▶ _WHAT YOU HAVE TO DO_:
In the data below, find the line containing "Given: Click the breadcrumb chevron separator" and the line containing "Task: Click the price alert bell icon", then reproduce them and every line between, exactly. Omit pictures.

▶ _EXERCISE INPUTS_:
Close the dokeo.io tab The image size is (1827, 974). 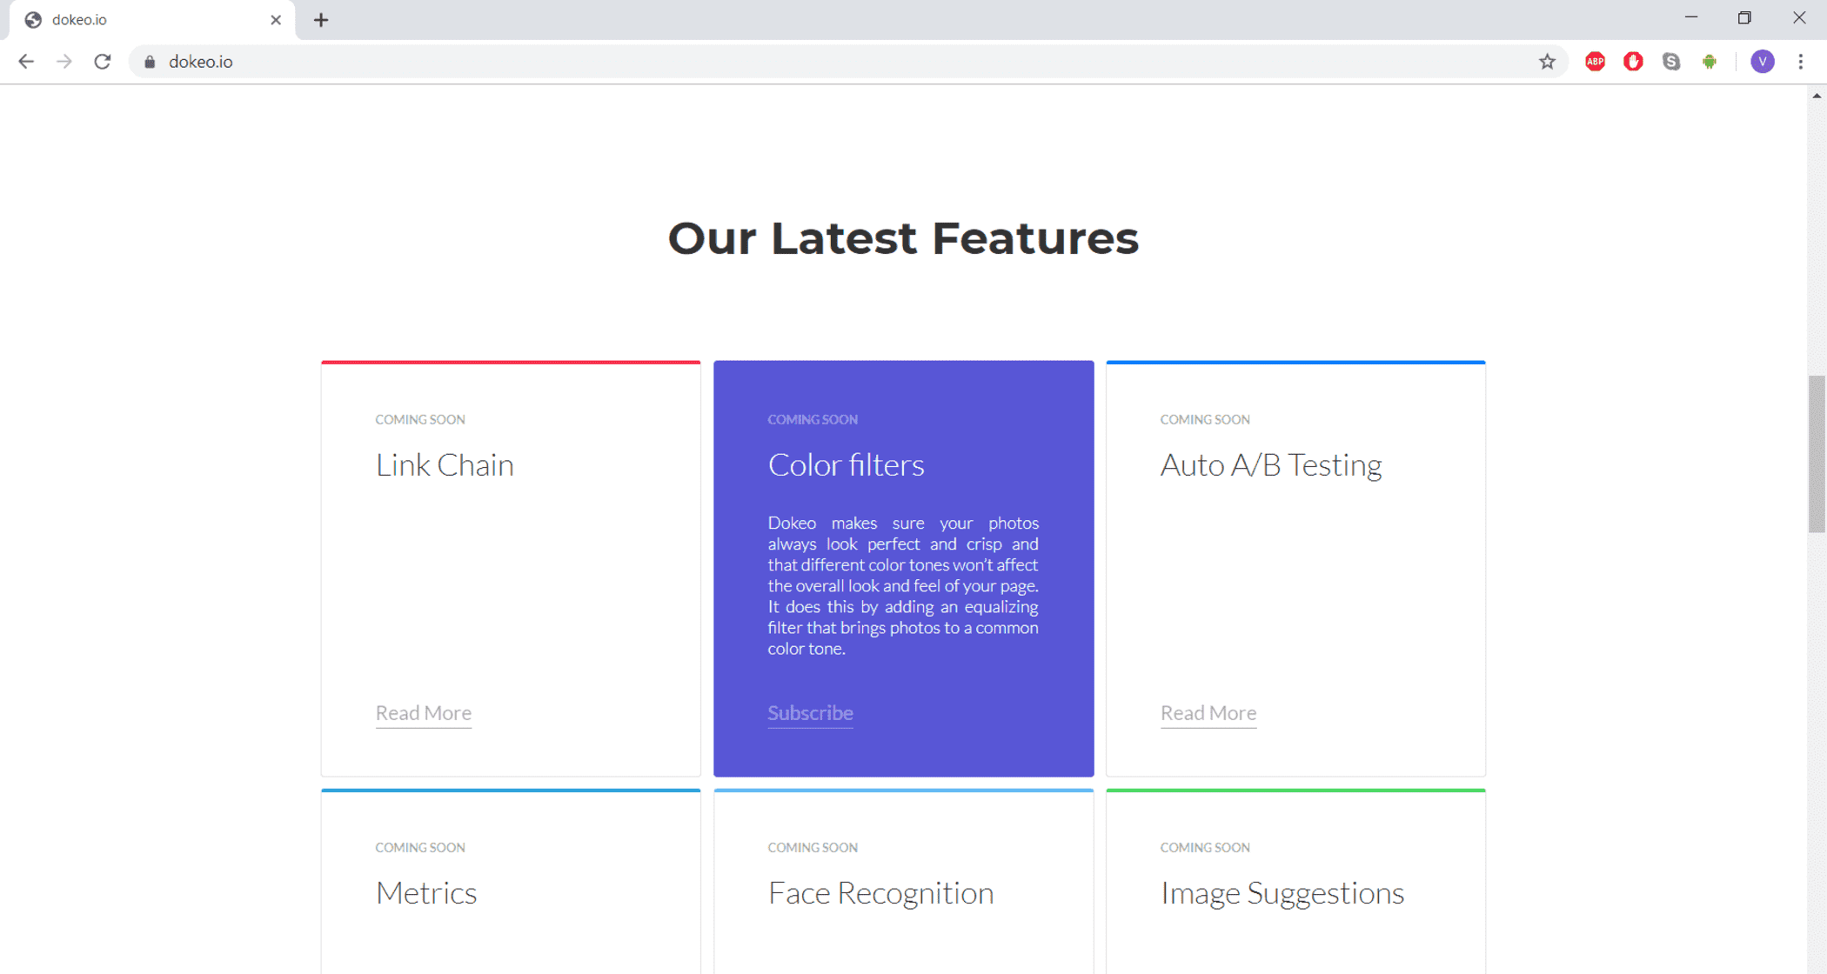(276, 20)
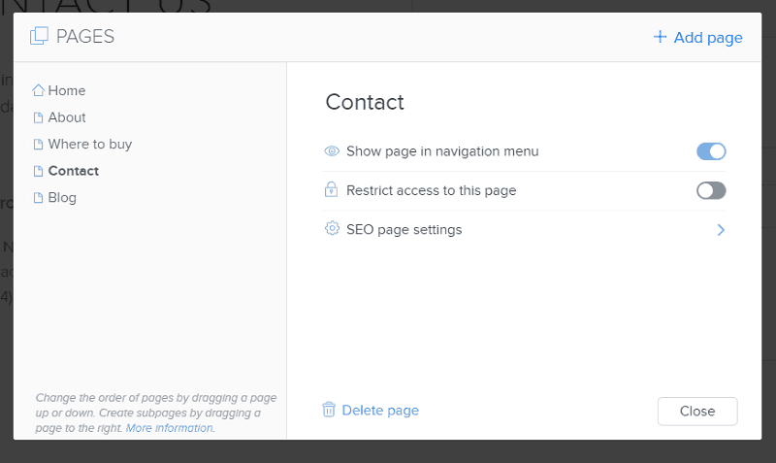This screenshot has height=463, width=776.
Task: Click the plus icon beside Add page
Action: click(660, 37)
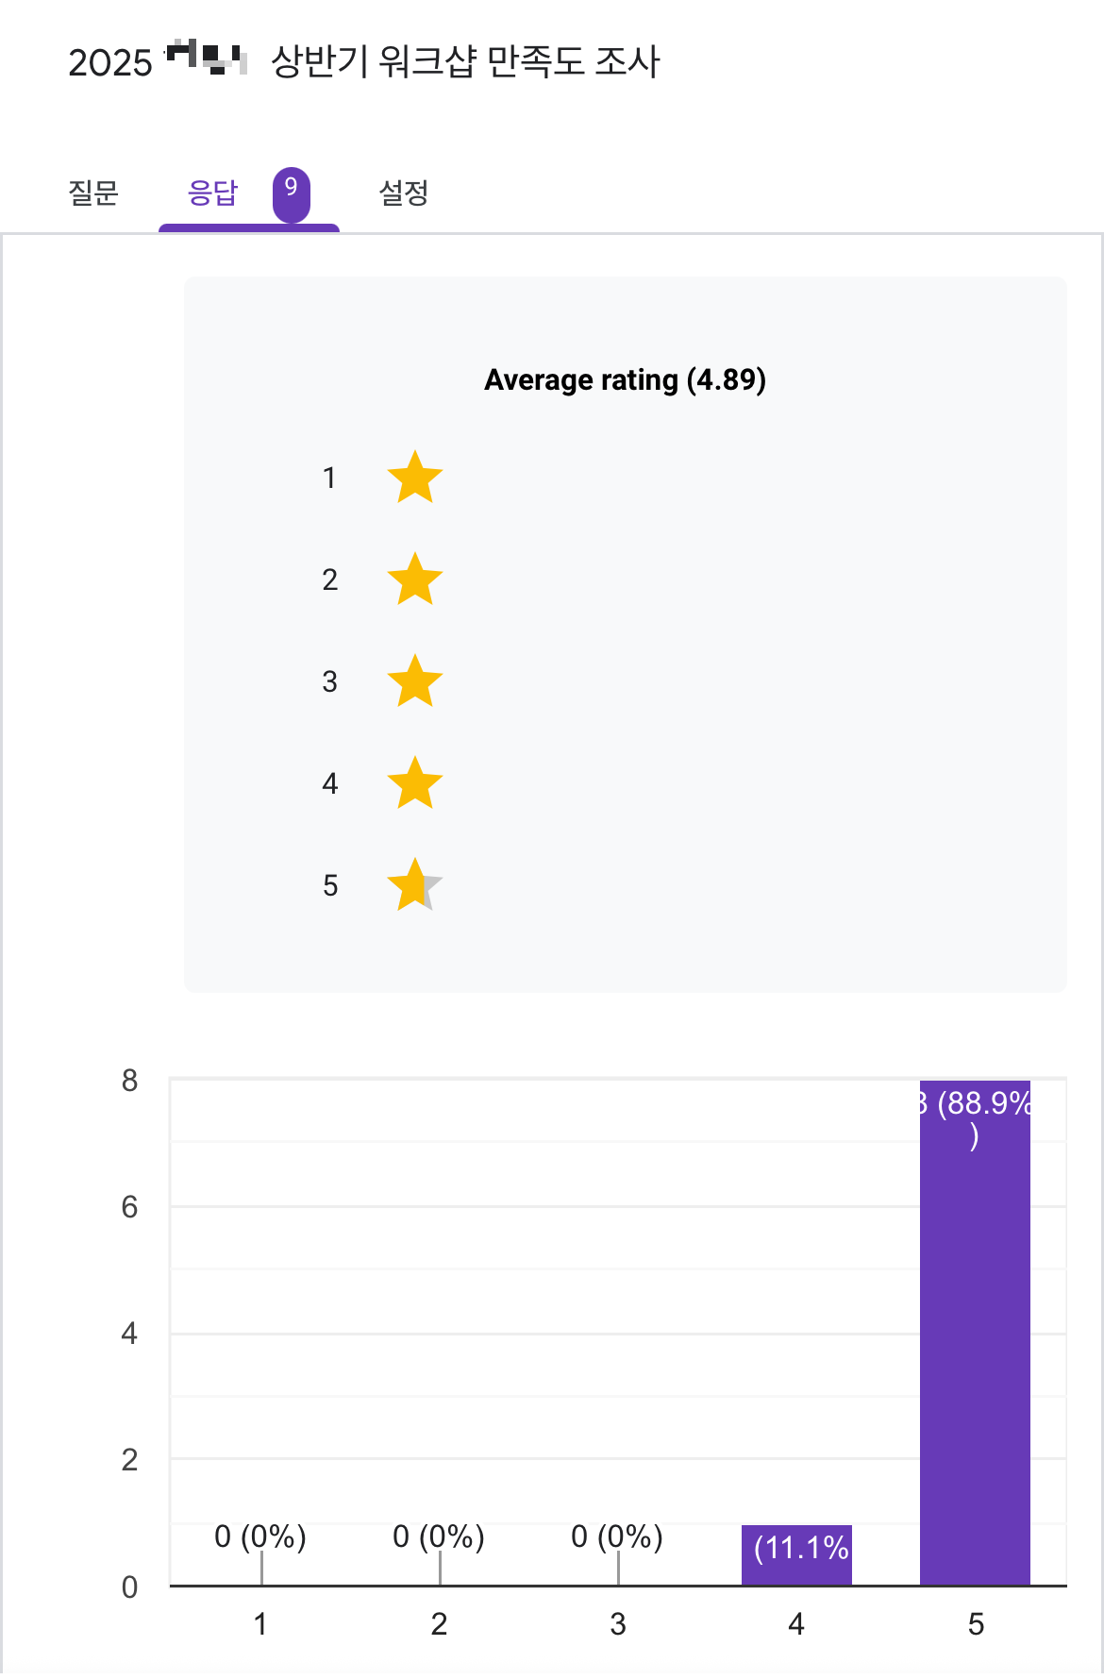Click the star icon in row 3
1104x1679 pixels.
click(415, 681)
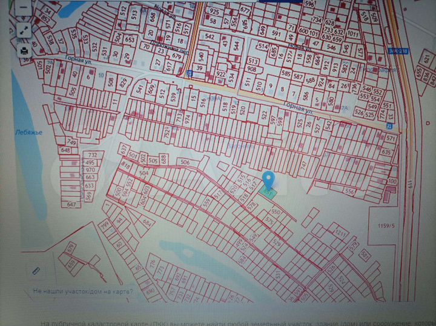Click bus stop icon near Дорожный пер.
436x326 pixels.
click(x=188, y=73)
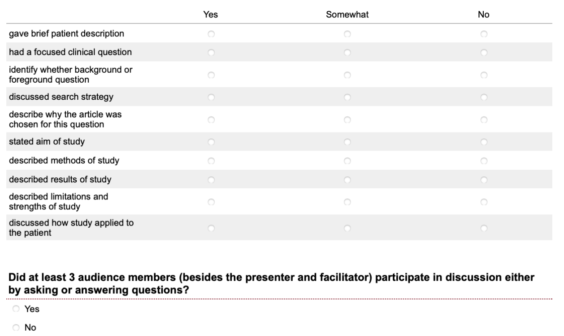Choose No for described limitations and strengths
Image resolution: width=564 pixels, height=336 pixels.
point(483,202)

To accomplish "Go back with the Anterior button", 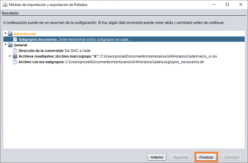I will click(x=157, y=157).
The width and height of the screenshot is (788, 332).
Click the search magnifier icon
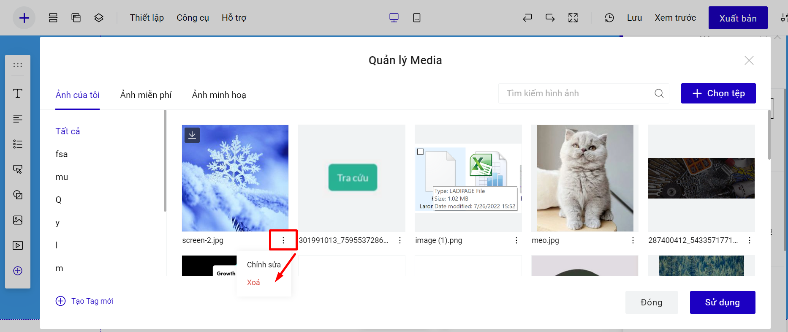(659, 93)
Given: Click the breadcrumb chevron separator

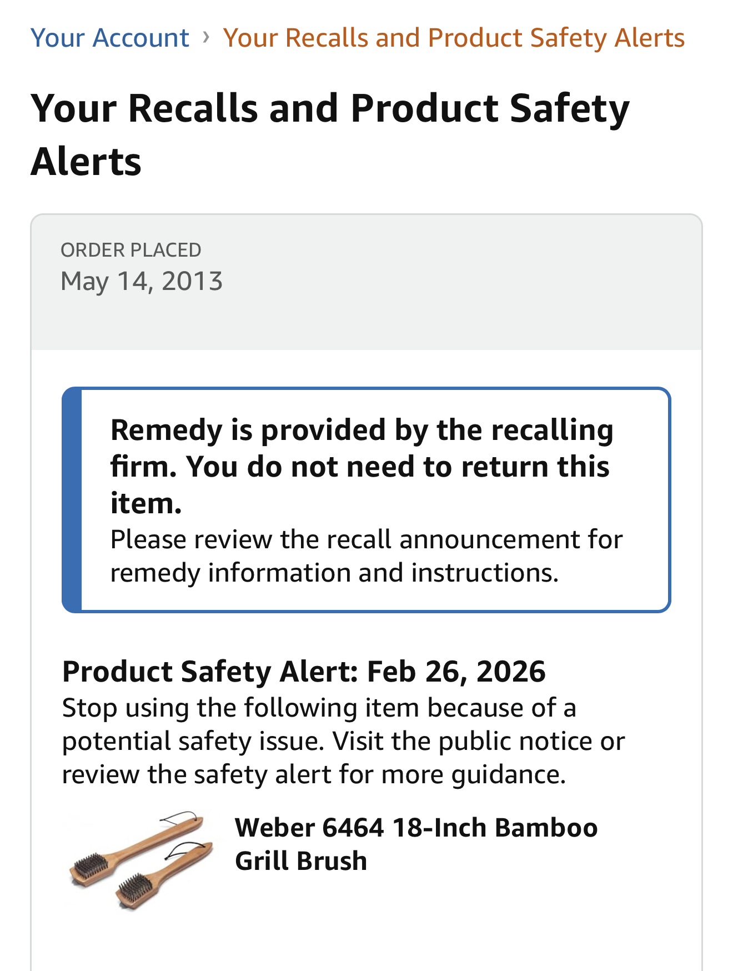Looking at the screenshot, I should pos(206,37).
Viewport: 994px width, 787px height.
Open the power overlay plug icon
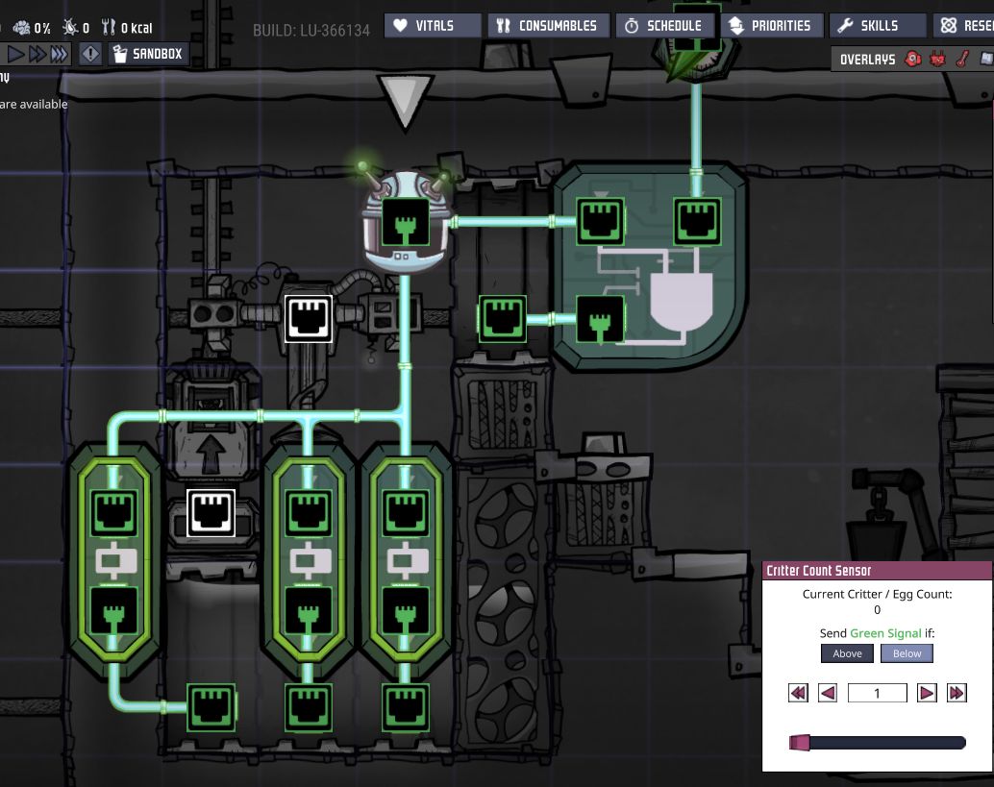[x=937, y=60]
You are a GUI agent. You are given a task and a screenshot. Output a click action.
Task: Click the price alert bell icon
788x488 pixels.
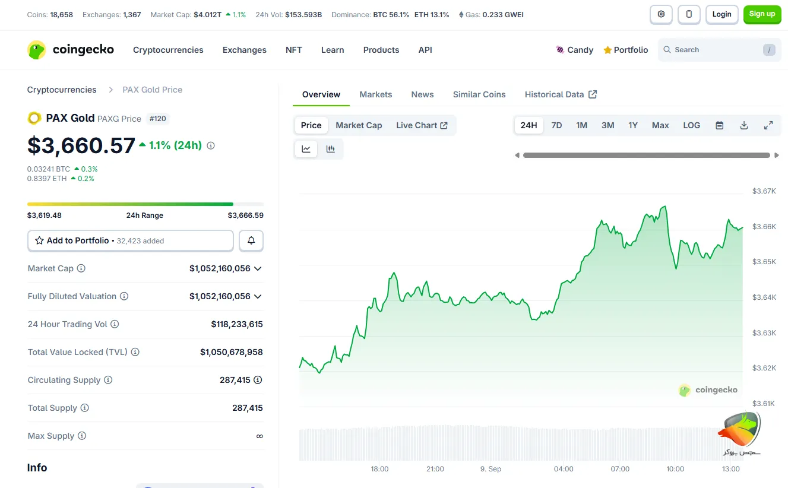click(x=251, y=240)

▶ _EXERCISE OUTPUT_:
Given: Click the breadcrumb chevron separator

Looking at the screenshot, I should pos(206,37).
Viewport: 994px width, 787px height.
Open the power overlay plug icon
[x=937, y=60]
You are a GUI agent. You are given a task and a screenshot. Output a click action.
Task: Click the price alert bell icon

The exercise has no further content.